#### [EXCERPT PROVIDED]
Showing posts with label dance. Show all posts
Showing posts with label dance. Show all posts

Thursday, August 5, 2010

Carlos Acosta: A Leap into the Unknown

It is Carlos Acosta's 37th birthday, and the greatest ballet dancer of his generation — a man dubbed "Air Acosta" for his legendary leaping ability — is pleading with me to hold our interview on the ground floor so he does not have to walk up a flight of stairs. "Seriously, man," Acosta says in his Cuban-accented English. "I don't think I can make it."

#### [PROBLEM DETAILS]
In the post about Carlos Acosta, what nickname was he given for his leaping ability?

#### [ENTRIES PROVIDED]
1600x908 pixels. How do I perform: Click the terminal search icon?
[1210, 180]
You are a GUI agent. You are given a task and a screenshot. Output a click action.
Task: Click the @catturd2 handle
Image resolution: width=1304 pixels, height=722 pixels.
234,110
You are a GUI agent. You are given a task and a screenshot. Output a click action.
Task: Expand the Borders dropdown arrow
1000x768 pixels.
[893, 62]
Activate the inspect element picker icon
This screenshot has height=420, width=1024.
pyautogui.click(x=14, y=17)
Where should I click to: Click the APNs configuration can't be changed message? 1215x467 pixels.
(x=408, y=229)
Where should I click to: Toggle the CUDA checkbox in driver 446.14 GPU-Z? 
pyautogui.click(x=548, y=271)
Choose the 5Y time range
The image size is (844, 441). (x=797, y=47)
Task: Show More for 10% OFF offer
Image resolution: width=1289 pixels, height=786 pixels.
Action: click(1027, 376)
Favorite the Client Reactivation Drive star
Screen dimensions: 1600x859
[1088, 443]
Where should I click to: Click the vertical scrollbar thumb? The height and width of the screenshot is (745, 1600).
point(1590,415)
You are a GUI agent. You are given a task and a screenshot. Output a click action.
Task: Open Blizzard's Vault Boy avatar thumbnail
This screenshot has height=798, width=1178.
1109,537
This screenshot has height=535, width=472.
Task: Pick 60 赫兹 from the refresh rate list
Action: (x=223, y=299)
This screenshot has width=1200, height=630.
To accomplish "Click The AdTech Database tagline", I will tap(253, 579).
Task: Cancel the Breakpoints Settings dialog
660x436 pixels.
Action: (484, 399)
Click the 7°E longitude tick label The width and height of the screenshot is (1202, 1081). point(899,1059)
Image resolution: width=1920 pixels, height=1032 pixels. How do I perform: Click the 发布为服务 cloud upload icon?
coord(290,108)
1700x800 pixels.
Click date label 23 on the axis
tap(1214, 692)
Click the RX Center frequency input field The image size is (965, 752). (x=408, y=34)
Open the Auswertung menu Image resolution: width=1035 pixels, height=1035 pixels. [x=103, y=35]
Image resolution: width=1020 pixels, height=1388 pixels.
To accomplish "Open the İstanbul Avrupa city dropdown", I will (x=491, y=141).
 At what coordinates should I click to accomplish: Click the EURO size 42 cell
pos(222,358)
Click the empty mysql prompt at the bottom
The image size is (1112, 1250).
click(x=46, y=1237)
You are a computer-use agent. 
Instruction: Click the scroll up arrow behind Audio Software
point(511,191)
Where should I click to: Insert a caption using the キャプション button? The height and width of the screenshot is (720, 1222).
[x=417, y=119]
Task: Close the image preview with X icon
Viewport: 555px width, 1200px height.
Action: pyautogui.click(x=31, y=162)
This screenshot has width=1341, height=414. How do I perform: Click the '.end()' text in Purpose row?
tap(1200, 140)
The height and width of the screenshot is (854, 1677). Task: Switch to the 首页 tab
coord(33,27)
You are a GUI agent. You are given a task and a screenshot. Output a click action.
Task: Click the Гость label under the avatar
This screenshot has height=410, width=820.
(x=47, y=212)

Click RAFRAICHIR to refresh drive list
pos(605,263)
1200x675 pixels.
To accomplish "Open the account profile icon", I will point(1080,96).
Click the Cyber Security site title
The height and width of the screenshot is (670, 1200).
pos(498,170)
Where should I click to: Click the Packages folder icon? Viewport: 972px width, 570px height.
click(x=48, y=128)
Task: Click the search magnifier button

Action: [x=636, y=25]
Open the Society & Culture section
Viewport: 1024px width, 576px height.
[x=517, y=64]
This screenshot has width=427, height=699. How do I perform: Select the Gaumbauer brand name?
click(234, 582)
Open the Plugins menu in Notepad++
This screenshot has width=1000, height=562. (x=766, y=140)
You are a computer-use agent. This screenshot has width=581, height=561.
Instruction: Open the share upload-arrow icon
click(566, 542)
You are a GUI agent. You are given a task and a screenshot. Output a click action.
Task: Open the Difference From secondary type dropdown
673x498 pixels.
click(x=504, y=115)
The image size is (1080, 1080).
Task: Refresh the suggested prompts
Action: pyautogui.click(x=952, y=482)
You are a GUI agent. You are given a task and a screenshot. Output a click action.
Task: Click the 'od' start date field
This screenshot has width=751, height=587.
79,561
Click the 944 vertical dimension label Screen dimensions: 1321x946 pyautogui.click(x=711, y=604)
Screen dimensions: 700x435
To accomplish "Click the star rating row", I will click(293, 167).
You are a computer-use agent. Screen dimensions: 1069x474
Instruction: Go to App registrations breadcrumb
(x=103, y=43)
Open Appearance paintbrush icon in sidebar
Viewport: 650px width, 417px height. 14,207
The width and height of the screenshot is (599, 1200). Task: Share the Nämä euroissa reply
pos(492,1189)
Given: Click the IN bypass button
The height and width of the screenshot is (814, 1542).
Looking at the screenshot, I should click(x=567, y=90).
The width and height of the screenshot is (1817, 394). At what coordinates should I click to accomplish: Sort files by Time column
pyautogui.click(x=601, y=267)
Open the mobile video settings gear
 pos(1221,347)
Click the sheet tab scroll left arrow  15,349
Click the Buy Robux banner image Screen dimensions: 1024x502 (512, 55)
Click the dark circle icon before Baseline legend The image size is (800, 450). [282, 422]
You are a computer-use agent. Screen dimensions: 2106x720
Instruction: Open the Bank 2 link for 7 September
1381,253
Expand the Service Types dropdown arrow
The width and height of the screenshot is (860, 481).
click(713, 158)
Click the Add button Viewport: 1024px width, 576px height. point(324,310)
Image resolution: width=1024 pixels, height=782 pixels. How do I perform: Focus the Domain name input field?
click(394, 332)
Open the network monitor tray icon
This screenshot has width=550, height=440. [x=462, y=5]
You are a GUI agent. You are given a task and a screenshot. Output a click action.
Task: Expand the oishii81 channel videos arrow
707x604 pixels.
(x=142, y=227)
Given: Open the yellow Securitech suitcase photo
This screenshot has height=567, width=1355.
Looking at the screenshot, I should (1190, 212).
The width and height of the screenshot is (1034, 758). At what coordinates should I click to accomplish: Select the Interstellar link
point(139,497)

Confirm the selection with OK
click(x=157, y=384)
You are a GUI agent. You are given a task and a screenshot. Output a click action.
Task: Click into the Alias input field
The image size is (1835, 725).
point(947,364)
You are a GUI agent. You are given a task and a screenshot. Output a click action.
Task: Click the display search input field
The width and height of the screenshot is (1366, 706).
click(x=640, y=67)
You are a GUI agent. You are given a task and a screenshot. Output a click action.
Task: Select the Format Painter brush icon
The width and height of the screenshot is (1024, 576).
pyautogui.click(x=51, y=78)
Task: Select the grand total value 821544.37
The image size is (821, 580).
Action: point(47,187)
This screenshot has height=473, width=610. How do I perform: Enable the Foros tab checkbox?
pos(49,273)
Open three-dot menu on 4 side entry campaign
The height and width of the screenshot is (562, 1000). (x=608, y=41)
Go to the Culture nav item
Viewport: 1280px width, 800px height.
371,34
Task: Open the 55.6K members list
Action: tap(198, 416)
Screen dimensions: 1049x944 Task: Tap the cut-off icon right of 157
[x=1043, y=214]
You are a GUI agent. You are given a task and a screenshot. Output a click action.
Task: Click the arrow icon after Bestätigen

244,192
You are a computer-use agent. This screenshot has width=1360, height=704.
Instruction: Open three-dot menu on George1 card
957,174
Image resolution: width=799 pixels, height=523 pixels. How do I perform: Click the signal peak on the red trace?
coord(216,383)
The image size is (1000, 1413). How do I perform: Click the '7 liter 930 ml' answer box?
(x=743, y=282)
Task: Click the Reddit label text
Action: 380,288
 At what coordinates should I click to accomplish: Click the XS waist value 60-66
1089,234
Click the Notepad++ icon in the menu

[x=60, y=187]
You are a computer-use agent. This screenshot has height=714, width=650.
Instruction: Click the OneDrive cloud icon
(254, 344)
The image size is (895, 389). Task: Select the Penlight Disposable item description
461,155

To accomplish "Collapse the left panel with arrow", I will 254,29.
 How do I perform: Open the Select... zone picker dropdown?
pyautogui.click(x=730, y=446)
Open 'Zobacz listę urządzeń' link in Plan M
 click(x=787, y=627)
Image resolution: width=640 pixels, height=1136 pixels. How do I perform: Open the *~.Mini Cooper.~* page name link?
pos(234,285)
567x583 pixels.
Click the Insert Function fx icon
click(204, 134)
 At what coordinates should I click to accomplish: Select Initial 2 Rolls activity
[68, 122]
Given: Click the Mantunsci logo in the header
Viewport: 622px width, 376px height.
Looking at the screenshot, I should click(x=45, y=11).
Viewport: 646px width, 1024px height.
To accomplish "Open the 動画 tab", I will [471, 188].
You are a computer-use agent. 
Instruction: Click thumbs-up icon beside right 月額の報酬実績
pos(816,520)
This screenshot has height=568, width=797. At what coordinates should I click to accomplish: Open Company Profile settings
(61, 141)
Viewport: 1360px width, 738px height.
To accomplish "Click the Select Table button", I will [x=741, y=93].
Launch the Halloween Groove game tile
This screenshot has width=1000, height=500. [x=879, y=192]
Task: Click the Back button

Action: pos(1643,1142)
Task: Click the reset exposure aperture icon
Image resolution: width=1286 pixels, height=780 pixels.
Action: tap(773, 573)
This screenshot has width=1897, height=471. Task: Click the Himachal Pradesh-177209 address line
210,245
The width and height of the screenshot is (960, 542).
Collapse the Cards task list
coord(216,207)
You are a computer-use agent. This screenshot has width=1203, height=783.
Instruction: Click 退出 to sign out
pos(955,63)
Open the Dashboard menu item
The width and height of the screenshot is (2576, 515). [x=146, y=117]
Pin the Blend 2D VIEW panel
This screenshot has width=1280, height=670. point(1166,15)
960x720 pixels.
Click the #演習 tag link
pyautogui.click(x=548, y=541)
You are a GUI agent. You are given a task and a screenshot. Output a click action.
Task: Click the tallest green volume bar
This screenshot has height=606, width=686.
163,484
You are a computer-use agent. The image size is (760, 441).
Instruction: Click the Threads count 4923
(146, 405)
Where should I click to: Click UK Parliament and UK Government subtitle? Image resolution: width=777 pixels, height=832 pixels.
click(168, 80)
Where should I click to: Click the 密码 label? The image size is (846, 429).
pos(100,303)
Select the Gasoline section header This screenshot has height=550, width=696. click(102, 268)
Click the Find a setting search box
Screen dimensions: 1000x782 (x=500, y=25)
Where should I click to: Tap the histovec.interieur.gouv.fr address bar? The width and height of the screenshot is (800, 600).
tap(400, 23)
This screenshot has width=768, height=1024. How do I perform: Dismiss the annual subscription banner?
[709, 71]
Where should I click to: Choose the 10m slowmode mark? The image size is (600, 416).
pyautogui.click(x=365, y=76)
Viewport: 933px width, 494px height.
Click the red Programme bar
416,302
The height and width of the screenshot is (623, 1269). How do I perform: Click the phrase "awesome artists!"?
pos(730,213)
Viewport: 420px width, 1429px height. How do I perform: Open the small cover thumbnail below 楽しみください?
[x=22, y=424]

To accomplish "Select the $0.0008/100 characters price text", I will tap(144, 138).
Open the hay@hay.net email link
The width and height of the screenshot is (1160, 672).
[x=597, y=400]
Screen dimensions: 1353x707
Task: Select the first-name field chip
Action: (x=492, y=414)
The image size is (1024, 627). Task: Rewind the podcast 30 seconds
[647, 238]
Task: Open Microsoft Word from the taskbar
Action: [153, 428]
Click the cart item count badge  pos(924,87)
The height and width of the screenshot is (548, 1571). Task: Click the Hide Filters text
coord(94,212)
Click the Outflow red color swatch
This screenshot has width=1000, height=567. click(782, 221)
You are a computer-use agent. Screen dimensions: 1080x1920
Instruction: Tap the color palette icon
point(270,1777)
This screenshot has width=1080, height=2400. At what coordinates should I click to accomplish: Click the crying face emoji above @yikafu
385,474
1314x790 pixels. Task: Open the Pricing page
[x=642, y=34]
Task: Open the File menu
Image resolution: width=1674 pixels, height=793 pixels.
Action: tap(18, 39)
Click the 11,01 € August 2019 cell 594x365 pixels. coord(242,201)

#### [TASK SOLUTION]
"Air Acosta"